Il servait désormais de “ plate-forme d’expérimentation de la vie future ”, selon les mots de Youri.

Youri et ses potes pensaient que le seul avenir des marginaux, comme toujours, se trouvait sur la Nouvelle Frontière, comme il disait. Là-haut, dans l’espace. Dans l’ anneau-cité orbital qui se mettait en place depuis une vingtaine d’années avec des fonds de l’ONU et de toutes les grandes agences spatiales du monde.
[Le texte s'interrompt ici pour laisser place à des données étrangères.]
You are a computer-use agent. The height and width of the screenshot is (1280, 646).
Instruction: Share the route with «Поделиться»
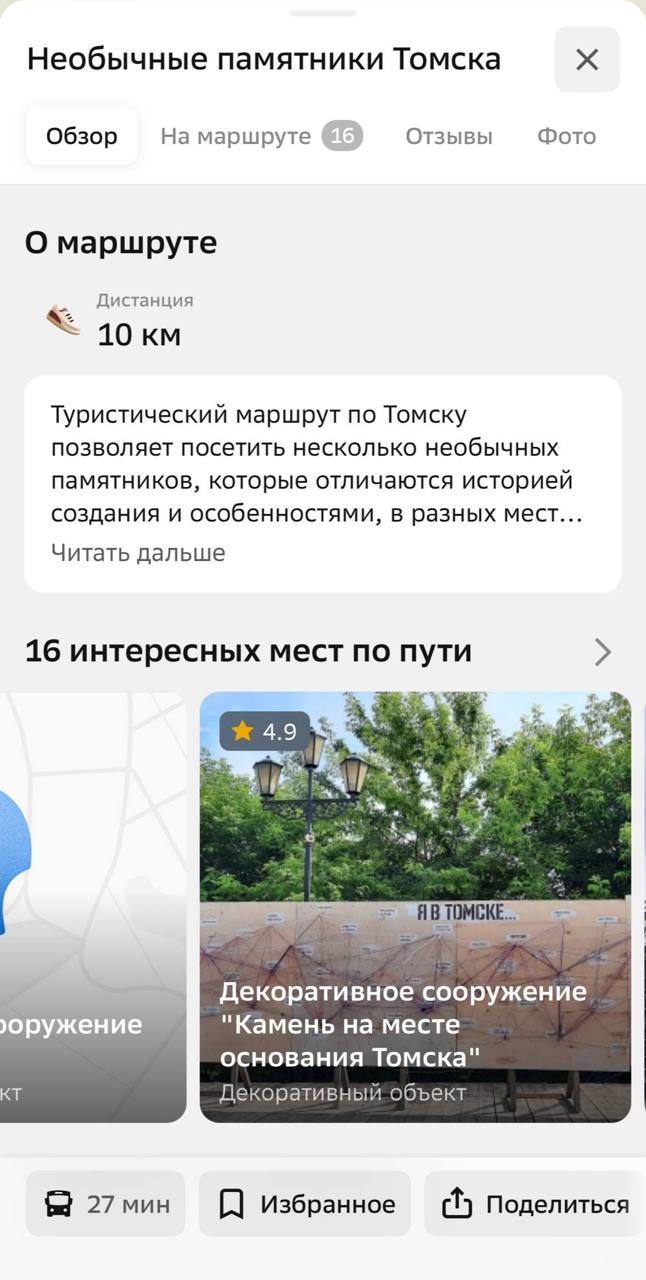coord(535,1204)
Ou sur la ville lunaire qui voyait le jour autour de Camp Armstrong, dans la mer de la Tranquillité.

Lui et sa bande de scientifiques hors normes établissaient depuis des mois les plans d’une station spatiale, en regroupant des devis et des technologies du monde entier. Ils avaient tous suivi des stages d’entraînement civils au Space Camp de Vélizy, même Youri, et ils avaient le projet de s’équiper rapidement d’une centrifugeuse russe d’occasion, le genre de truc qu’on peut trouver en Tchécoslovaquie ou en Pologne, pas loin. Ils espéraient obtenir incessamment l’agrément de la toute nouvelle Space Development Authority de l’ONU. Ne resterait plus qu’à trouver un crédit auprès d’une banque. On disait que les sociétés de capital-risque du Sud-Est asiatique s’implantaient en Europe occidentale depuis peu, à la recherche de talents représentatifs de la culture du continent. Youri m’avait montré la manchette qui clignotait au sommet de la première page de Business Week Euro. Le papier optique à mémoire scintillait et éclairait ses doigts d’une lueur mauve. Son sourire me semblait aussi mystérieux que les évocations des grands espaces sibériens de son enfance. Je savais pourtant pourquoi il souriait ainsi. Je n’ignorais rien de l’immense bibliothèque que lui et les autres résidents du Centre avaient rassemblée, et qui tenait sur tout le sous-sol et une bonne partie de l’entresol. Des dizaines de milliers de livres. Tous ces livres méritaient d’etre embarqués dans une station, d’après Youri et les autres, même s’il était possible de se plugger une neuro-rom ou de se brancher sur une banque de données pour accéder au contenu du bouquin. Beaucoup de ces ouvrages étaient des incunables. Youri et ses potes avaient passé des années, certains des vies entières, à les accumuler.